Without speculative decoding, generating each token requires running the entire frontier model. For a 400B parameter model, that's expensive. Speculative decoding flips this: a small (1B or smaller) draft model proposes the next 4-8 tokens; the big model verifies them in a single pass. When the small model guesses right (it does about 70-80% of the time), you get those tokens for almost free.
Why it works
- Big models are slow because each token requires a full forward pass through the model
- Small models are fast but less accurate
- Most of the next tokens are "obvious" (the, of, in, a) — small model gets them right easily
- Hard tokens still need the big model's judgement
- Speculative decoding combines: small model speed for easy tokens, big model accuracy for hard ones
How it works in practice
A draft model (typically a Haiku-sized model for Claude, GPT-5 mini for GPT-5) generates 4-8 candidate tokens. The big model then runs once over all of them, checking each one. Any that don't match the big model's probability distribution get rejected and corrected. Accepted tokens are emitted instantly. The math works out: 70-80% acceptance × 4-8 tokens per draft = ~3x net speed-up.
What it doesn't change
- Output quality is identical to running the big model alone — every token is still verified
- Cost per token can actually drop because draft-model passes are cheap
- Behaviour on reasoning-heavy responses (where the big model disagrees more) sees less speed-up
Why it took until 2026 to land
The idea is old (DeepMind paper, 2023) but production-grade implementation is hard.
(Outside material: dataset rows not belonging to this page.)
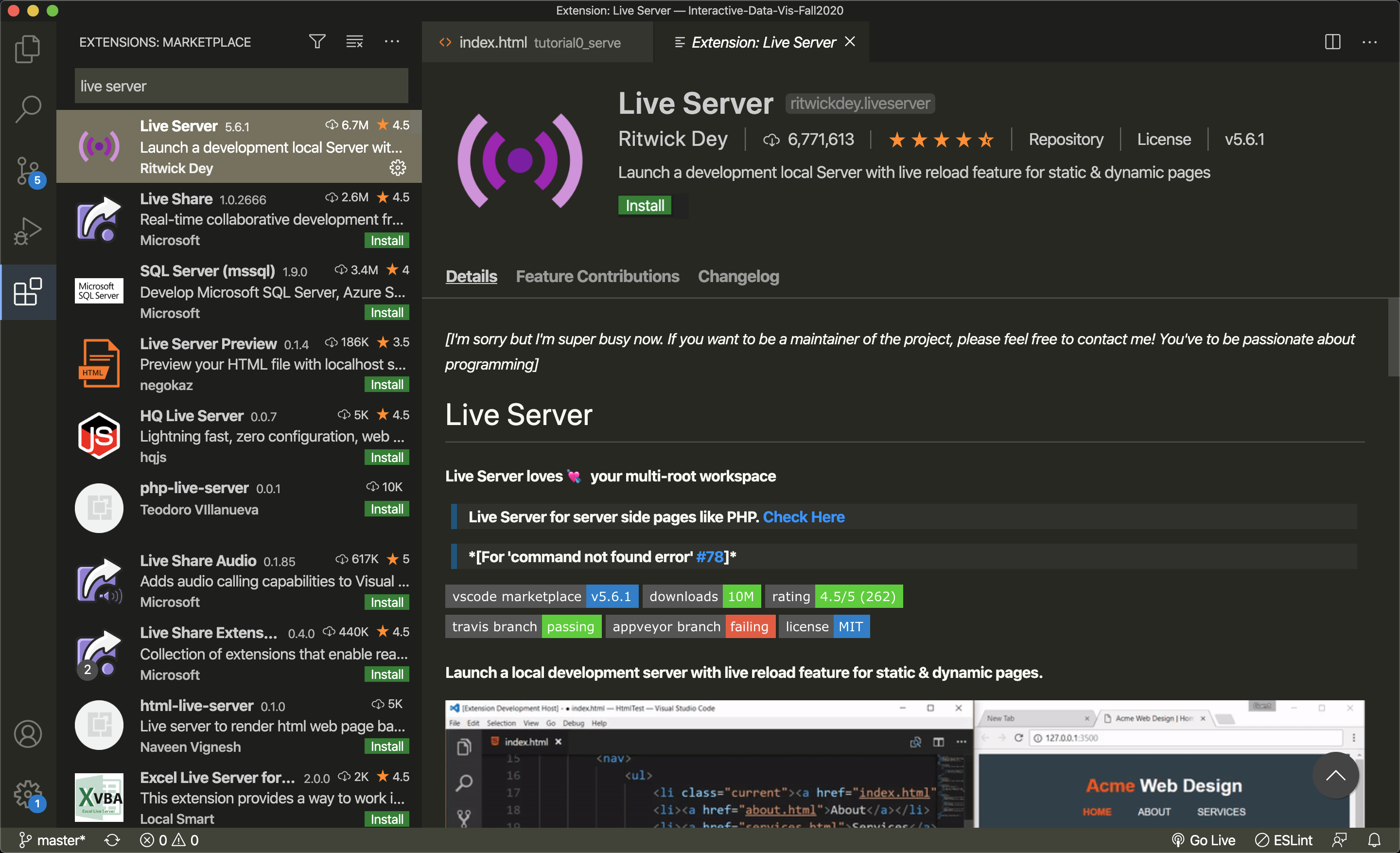Image resolution: width=1400 pixels, height=853 pixels.
Task: Switch to the Feature Contributions tab
Action: coord(597,276)
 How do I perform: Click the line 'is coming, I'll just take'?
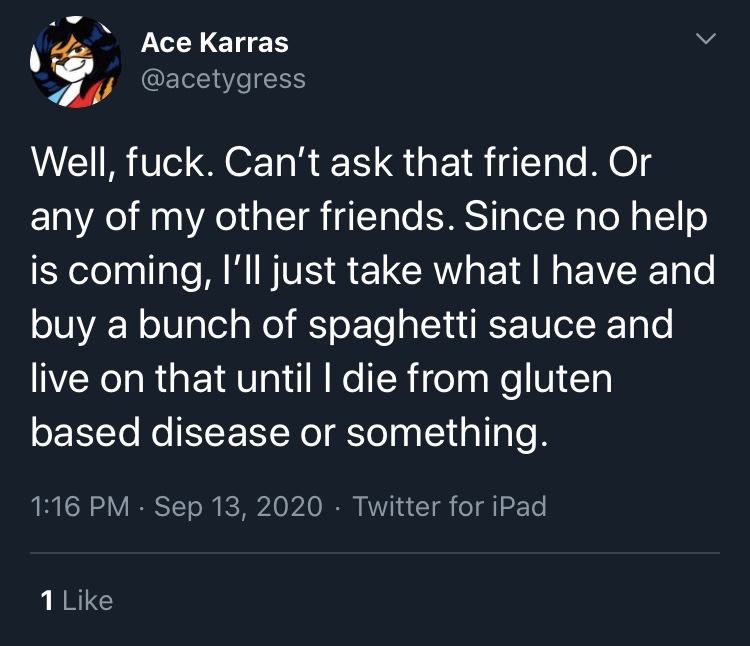tap(373, 271)
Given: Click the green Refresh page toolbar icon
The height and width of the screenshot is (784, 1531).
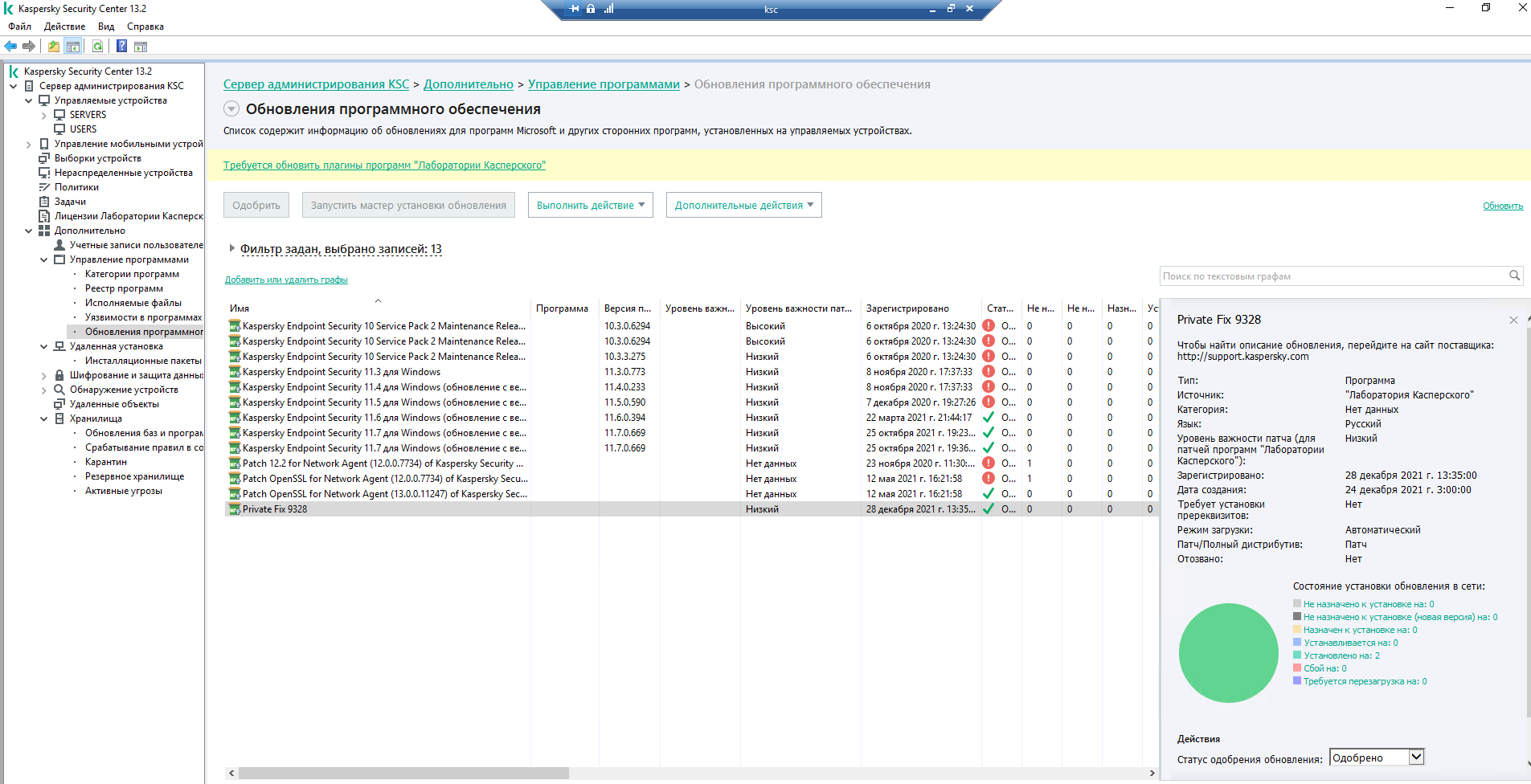Looking at the screenshot, I should [97, 47].
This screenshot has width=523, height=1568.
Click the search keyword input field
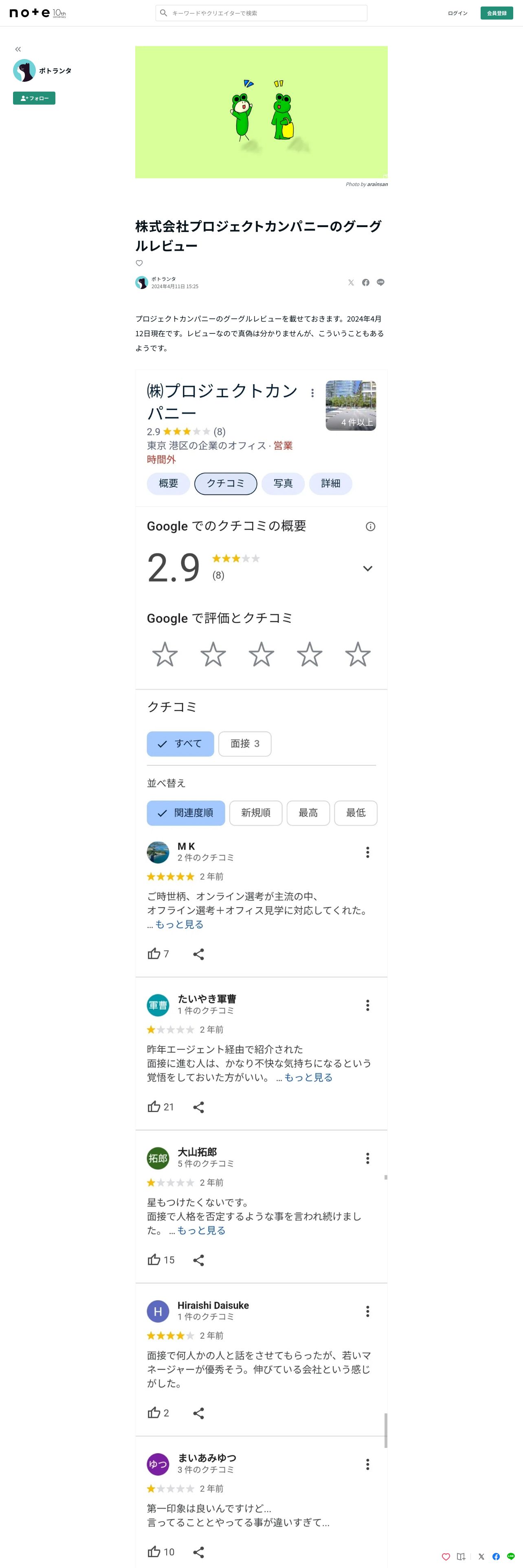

You need a draft model trained on similar data, careful KV-cache management, and infrastructure that batches verification efficiently. By 2026 all the major labs have it working. It's one of the under-discussed reasons AI feels faster this year.
If you're an API user — speculative decoding is invisible to you. It happens server-side. You just get faster responses for free. That's the whole point.
Related reading
Bottom line
Speculative decoding is the quiet 2026 efficiency win. Same model quality, dramatically faster. If you've been thinking "Claude got snappier recently," this is part of why.